To fabricate the self‐hardening calcium phosphate composite scaffolds with controlled internal pore architectures using rapid prototyping (RP) techniques and investigate their in vitro bone tissue engineering responses.
The three‐dimensionally interconnected pores in scaffolds can facilitate sufficient supply of blood, oxygen and nutrients for the ingrowth of bone cells, tissue regeneration, and vascularization. It is essential for bone tissue engineering to provide an accurate control over the scaffolds material, porosity, and internal pore architectures. Negative image of scaffold was designed and epoxy resin molds were fabricated on sterolithography apparatus. Calcium phosphate cement slurry was cast in these molds. After self‐hardening, the molds were removed by pyrolysis and the resulting scaffolds were obtained.
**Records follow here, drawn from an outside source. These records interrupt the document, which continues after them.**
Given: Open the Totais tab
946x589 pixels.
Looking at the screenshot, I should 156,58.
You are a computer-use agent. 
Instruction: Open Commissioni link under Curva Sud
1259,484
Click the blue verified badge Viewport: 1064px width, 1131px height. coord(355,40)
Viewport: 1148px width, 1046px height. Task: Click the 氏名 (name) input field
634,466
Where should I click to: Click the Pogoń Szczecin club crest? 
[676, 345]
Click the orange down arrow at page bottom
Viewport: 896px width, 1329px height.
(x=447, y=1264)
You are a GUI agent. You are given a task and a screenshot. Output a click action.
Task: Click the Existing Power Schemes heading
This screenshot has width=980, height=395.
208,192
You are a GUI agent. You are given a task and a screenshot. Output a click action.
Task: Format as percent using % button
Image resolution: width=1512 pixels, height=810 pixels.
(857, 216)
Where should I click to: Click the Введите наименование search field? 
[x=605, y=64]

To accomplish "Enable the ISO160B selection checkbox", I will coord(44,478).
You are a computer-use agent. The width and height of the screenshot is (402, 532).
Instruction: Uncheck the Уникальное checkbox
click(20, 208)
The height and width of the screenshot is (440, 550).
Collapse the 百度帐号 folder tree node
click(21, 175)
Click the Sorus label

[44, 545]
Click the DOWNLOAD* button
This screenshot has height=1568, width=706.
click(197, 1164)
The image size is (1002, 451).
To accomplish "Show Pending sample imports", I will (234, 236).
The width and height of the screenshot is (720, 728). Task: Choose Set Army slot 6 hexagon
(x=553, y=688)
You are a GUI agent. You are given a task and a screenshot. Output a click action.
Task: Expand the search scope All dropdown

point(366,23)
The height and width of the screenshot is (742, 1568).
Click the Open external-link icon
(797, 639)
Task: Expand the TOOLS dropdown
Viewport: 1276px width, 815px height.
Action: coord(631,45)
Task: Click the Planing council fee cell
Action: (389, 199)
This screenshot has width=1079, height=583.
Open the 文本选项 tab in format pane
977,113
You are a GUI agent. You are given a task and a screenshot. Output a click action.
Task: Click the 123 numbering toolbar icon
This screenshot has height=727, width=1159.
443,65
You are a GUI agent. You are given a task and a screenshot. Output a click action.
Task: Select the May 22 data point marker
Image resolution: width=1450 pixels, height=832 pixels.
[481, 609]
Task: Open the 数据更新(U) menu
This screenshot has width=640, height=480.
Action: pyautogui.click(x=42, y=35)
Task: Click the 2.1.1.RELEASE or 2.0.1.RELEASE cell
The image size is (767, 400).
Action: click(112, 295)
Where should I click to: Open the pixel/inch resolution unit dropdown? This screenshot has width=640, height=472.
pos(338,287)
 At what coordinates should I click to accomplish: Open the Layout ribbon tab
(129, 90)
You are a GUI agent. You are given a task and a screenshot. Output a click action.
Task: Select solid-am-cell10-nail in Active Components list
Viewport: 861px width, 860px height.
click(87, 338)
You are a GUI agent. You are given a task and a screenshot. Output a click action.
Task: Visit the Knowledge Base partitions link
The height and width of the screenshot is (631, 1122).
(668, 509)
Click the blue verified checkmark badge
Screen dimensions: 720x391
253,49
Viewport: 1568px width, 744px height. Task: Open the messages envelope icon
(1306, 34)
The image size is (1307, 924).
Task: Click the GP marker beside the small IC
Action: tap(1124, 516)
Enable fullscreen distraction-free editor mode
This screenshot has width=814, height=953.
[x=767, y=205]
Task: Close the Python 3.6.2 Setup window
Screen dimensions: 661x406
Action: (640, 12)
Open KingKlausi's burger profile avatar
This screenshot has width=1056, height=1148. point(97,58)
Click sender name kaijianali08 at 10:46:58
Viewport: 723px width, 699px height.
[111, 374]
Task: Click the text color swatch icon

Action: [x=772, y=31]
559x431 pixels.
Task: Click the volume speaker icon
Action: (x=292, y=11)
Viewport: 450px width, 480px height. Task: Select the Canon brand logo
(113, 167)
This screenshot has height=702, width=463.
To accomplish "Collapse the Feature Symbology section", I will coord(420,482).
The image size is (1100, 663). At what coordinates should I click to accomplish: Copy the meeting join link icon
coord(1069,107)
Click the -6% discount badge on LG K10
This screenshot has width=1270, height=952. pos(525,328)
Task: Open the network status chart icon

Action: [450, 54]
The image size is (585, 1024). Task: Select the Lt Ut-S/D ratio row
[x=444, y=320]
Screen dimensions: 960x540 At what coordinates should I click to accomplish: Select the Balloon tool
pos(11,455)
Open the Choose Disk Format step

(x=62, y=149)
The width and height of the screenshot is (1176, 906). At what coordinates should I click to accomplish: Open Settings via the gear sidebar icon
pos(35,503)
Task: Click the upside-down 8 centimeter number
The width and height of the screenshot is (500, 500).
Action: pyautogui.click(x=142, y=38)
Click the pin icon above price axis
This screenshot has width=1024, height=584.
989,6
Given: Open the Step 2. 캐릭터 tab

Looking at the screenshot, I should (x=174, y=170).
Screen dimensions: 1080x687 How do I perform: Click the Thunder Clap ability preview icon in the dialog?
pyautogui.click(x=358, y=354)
Eight scaffolds with 54.45 percent porosity were tested on an Instron machine. The average compressive strength measured was 5.8±0.8 Mpa. Cytotoxicity and cell proliferation studies were conducted with rabbit osteoblast. Results showed that these scaffolds were non‐toxic and displayed excellent cell growth during the 2 weeks of in vitro culture.
The resulting scaffolds inherited errors and defects from the molds, such as cracks and dimensional changes.
The present method enhances the versatility of scaffold fabrication by RP. It is capable of reproducibly fabricating scaffolds from a variety of biomaterials.